:: EXTRACT TO READ ::
Supply & Demand

The Casualties of ‘Moral Imperatives’

Sen. Bernie Sanders, (D., Vt.) questions former Michigan Governor Jennifer Granholm during a hearing to examine her nomination to be Secretary of Energy on Capitol Hill, January 27, 2021. (Graeme Jennings/Pool via Reuters)
Prohibiting profit in health care would leave people suffering from conditions that would have been alleviated or cured by private-sector innovation.

For the past five years or so, Democrats led by Senator Bernie Sanders and “the Squad” in Congress have made a strong push to eliminate the profit motive from the health-care sector, which constitutes about a sixth of our entire economy. As expressed in bills such as the Medicare for All Act of 2019, which had the support of more than half of Democrats in the House and Senate,

there is a moral imperative to correct the massive deficiencies in our current health system and to eliminate profit from the provision of health care.

:: PROBLEM SET ::
a – Answer these questions from the extract on profit in health care:
(i) On what date did the hearing shown in the photo caption take place?
(ii) About what share of the entire economy does the health-care sector constitute?
(iii) What portion of Democrats in the House and Senate supported the Medicare for All Act of 2019?
b – Name every individual person mentioned by name in the extract on profit in health care.
c – Reproduce the part of the extract on profit in health care between "The Casualties of" and "by private-sector innovation.", inclusive.
The data on this page has nothing to do with the extract on profit in health care.

:: RECORD SET ::

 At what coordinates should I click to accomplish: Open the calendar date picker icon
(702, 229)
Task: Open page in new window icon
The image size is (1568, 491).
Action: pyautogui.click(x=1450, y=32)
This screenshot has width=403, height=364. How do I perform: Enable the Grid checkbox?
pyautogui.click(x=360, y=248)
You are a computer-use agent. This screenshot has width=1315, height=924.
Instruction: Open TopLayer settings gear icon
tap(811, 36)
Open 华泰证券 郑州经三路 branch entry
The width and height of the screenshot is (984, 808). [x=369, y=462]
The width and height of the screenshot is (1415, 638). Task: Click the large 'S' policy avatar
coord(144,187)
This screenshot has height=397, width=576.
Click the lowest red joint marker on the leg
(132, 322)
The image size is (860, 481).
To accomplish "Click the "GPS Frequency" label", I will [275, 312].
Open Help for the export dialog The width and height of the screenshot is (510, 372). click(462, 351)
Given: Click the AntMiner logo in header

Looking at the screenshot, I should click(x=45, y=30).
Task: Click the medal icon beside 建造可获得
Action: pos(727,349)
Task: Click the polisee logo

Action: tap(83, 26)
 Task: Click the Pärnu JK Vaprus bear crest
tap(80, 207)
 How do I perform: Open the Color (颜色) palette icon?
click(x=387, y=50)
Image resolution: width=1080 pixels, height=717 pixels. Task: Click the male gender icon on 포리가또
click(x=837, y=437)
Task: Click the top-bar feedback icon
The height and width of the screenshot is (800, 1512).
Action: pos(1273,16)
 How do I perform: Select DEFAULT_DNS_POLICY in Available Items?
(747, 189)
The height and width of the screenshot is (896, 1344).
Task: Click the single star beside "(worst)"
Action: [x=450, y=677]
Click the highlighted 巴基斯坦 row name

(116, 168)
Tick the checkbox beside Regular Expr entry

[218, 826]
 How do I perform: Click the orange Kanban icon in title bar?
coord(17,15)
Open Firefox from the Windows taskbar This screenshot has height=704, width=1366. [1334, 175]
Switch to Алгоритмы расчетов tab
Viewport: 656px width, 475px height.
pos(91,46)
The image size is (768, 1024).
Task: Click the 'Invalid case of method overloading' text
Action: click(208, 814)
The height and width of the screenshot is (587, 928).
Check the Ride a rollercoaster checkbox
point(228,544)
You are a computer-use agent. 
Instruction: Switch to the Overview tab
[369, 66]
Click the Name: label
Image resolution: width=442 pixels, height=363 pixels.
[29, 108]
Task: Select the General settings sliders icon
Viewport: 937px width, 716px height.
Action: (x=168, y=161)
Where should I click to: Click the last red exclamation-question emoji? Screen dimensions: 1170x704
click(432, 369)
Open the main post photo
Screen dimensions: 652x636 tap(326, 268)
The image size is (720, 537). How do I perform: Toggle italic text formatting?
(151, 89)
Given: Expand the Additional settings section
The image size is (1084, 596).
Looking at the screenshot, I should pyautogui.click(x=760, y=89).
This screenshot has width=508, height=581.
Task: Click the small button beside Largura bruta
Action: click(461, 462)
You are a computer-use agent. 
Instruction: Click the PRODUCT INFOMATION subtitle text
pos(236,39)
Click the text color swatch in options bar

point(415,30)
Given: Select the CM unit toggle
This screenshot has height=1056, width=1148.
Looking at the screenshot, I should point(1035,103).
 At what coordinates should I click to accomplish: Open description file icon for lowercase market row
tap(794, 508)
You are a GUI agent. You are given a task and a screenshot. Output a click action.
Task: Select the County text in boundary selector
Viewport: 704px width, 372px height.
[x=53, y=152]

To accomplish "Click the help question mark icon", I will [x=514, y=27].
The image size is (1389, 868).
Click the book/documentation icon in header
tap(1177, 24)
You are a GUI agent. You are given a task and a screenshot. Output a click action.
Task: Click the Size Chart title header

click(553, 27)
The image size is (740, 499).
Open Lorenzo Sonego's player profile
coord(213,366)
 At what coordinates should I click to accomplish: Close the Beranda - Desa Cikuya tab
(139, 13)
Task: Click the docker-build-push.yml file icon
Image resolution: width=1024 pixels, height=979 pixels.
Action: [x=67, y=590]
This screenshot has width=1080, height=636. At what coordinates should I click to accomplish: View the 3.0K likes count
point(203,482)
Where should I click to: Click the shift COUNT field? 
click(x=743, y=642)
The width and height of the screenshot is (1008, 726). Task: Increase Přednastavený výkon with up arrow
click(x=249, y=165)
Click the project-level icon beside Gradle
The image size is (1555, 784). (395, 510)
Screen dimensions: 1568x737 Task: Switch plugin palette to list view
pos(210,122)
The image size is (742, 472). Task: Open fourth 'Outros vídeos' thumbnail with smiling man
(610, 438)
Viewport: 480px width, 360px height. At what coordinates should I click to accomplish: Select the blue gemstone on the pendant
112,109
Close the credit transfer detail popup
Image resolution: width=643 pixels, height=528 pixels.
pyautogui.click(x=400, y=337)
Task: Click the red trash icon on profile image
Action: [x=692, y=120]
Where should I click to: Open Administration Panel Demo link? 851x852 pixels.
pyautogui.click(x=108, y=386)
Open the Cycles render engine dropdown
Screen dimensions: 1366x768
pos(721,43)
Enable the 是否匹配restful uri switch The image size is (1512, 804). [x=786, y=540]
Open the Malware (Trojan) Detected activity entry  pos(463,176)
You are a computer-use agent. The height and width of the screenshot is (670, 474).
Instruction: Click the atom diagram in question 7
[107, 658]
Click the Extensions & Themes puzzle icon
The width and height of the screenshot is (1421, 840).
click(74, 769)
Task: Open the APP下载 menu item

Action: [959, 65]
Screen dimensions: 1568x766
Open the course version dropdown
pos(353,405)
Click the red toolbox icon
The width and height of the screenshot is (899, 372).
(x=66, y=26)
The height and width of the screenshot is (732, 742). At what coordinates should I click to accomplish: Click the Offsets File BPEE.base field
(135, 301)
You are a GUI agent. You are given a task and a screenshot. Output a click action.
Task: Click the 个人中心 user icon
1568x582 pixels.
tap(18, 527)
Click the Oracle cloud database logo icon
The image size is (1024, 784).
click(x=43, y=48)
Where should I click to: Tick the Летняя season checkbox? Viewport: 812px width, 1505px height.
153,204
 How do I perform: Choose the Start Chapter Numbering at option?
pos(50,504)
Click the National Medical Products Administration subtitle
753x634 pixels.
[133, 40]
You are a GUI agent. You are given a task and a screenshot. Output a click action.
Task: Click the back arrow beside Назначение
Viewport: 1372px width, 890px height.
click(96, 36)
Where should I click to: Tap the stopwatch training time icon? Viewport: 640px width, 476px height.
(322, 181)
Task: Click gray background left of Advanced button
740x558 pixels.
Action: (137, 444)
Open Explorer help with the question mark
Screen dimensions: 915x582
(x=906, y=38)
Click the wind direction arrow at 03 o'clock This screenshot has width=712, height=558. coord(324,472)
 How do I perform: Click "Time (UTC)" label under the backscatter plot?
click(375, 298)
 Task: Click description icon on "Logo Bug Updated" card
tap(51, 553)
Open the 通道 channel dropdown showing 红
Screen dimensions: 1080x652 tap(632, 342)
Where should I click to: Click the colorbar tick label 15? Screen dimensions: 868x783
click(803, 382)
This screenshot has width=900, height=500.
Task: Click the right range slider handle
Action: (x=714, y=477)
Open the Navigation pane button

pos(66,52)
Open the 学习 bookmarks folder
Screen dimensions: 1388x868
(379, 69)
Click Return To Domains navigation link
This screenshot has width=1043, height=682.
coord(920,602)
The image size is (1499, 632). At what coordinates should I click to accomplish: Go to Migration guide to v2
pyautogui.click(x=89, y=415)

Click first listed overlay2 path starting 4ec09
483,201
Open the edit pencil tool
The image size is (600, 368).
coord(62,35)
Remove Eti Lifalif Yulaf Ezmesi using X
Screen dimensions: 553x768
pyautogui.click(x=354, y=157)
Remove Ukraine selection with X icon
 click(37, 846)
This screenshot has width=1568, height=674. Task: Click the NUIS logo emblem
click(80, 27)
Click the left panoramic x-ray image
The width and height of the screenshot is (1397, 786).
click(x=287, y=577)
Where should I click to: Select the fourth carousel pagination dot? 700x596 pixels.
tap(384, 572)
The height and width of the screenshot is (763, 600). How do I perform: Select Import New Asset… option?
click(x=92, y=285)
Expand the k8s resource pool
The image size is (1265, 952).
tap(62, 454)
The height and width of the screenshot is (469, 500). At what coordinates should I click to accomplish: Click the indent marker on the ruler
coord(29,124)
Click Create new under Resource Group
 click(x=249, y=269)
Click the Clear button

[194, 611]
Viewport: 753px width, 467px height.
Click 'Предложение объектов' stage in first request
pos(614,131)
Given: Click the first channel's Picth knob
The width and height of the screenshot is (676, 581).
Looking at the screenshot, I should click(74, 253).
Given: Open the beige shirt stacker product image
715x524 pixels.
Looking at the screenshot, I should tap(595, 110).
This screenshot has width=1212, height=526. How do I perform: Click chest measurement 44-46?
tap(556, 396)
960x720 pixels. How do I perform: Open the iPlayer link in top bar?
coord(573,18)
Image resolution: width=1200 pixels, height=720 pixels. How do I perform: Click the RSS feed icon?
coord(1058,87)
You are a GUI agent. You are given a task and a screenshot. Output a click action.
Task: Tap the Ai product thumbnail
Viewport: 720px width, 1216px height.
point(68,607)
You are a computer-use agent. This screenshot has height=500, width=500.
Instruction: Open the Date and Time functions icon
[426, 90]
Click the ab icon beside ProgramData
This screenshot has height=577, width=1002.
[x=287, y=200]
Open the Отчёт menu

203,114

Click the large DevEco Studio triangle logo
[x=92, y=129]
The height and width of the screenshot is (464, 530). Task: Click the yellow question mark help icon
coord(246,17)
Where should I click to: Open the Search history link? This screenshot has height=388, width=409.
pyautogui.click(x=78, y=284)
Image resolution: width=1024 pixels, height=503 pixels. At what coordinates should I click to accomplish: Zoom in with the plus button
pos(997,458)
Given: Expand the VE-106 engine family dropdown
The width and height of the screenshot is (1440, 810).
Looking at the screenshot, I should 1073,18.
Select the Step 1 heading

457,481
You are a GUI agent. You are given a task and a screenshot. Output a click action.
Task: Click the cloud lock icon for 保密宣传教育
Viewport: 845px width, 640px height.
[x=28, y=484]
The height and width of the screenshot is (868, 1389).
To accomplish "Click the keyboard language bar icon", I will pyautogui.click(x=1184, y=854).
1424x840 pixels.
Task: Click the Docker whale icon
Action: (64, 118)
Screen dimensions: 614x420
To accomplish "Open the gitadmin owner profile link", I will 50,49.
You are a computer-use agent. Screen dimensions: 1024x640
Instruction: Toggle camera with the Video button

:: SOLUTIONS PER TASK ::
a –
(i) January 27, 2021
(ii) About a sixth
(iii) More than half

b – Bernie Sanders, Jennifer Granholm, Graeme Jennings

c –
The Casualties of ‘Moral Imperatives’

Sen. Bernie Sanders, (D., Vt.) questions former Michigan Governor Jennifer Granholm during a hearing to examine her nomination to be Secretary of Energy on Capitol Hill, January 27, 2021. (Graeme Jennings/Pool via Reuters)
Prohibiting profit in health care would leave people suffering from conditions that would have been alleviated or cured by private-sector innovation.